State and Local Governments: Economic Shocks and Fiscal Challenges

The COVID-19 pandemic has placed great strains on the budgets of state and local governments. In order to understand these strains and their potential consequences, it is useful to examine some of the fiscal challenges that state and local governments have faced during past economic downturns. Using these experiences as a baseline, we can analyze how the challenges currently facing state and local governments are likely to play out. The current downturn is likely to mirror certain aspects of historical downturns, but it will undoubtedly differ in important respects.

What’s at Stake?

State and local governments are significant players in the U.S economy. At the beginning of 2020, they employed approximately 20 million workers, which represented 13 percent of total U.S. employment. In 2017, their expenditures totaled $3.1 trillion or approximately 15 percent of U.S. gross domestic product. Local governments spent just over half of this amount, with their largest expenditure shares going to K-12 (40 percent), health care (10 percent), and police services (6 percent). State governments spent a modestly smaller sum of money, with the largest shares devoted to public welfare (43 percent), higher education (18 percent), and health services (9 percent).

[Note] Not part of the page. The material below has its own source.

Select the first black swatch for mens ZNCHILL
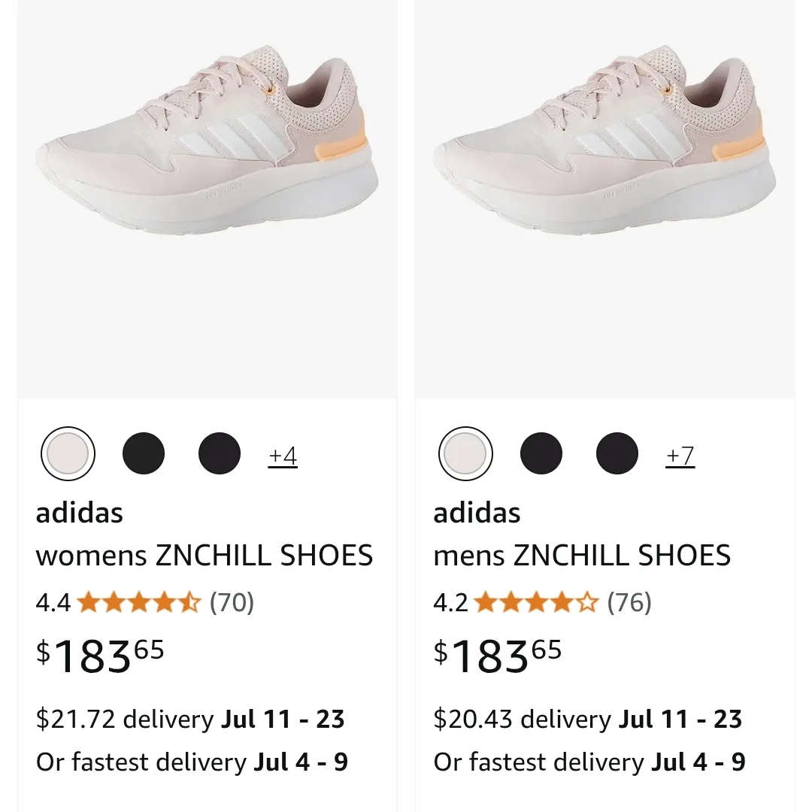This screenshot has height=812, width=812. pos(541,453)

Deep recessions cast long shadows on state and local government tax revenues. The Great Recession is a case in point. From 2007 to 2010, taxes collected by state and local governments declined 5 percent — from $1.52 trillion to $1.44 trillion. Tax revenues did not fully recover to pre-recession levels until 2013.

Revenue drops of this magnitude have substantial effects on those in our society who are least well off. State and local governments are typically required by state laws to balance their budgets regularly, so when their revenues fall, they often have no recourse but to cut spending. When this belt tightening happens, state and local governments almost always end up paring down on essential services, including education, health care, and social welfare programs. Research tells us that these kinds of funding disruptions create long-lasting damage to individuals’ earnings.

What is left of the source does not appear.